なら答えは簡単だった。この家の清掃をして住める状態にするのはルツィエの責任。怠っているのだから責任を取るのは当たり前のことだ。

ただ、今は領地にいると見えて直ぐには連絡も出来ない。なんせ連絡しようにも紙はあの書置きをした紙しかないし、何よりペンがない。
それを領地にいるルツィエに届ける従者もいないのだ。

両親に連絡をしようにも両親は一番遠くの領地に引き籠ってしまった。
「もう任せても大丈夫」とルツィエの肩を叩いた両親。思い出すとハリソンはまた腹が立ってきた。

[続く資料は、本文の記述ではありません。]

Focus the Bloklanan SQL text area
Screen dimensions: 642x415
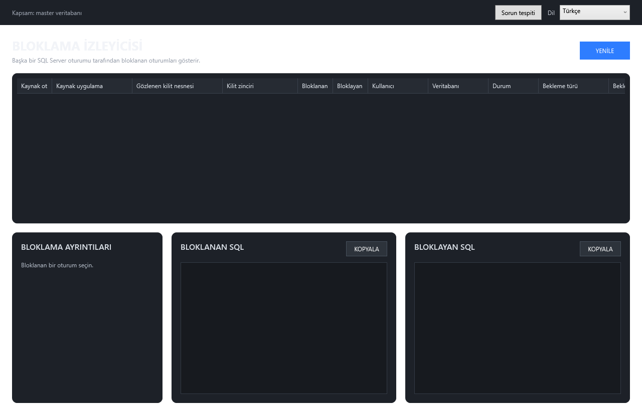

「そうか、なら製造者責任って事でルツィエの親に面倒見てもらえば良いんだ。持参金も無かったんだし父上たちが任せるに値するとまで育て上げたのは侯爵家じゃないか。も貰わないとな」

「え?誰に面倒見てもらうの?」

「あぁアリィ。暫くの間はここじゃなく公爵家で生活をしよう」

「公爵家?ホントに?」

「あぁ、ついでに文句を言っておきたいしね。育ちの悪い女を掴まされた憐れな僕を慰めてくれないか」


慰めてもらえるかと思い、ベルトを外したハリソンだったがアレイシャは動かない。

「本当に公爵家で面倒をみてもらえるのよね?そっちの確認が先よ」
「まさか一緒に行くと言うのか?」
「当たり前じゃない。後からじゃ入れてもらえないかも知れないわ。さっきの人みたいに姓があるとかないとかゴチャゴチャ言われてもアタシ、わからないもの」


これは困った事になった。
ハリソンの計画ではまずハリソンが公爵家に行き、話を付けてくる。
いくら公爵家でもいきなり行って部屋を用意しろ、使用人を寄越せといっても即日対応は出来ない事くらいは解る。今日の所は宿に泊まって欲しいと金をださせ、ガッセル公爵家の名前で暫く高級宿でアレイシャと楽しもうと思ったのだ。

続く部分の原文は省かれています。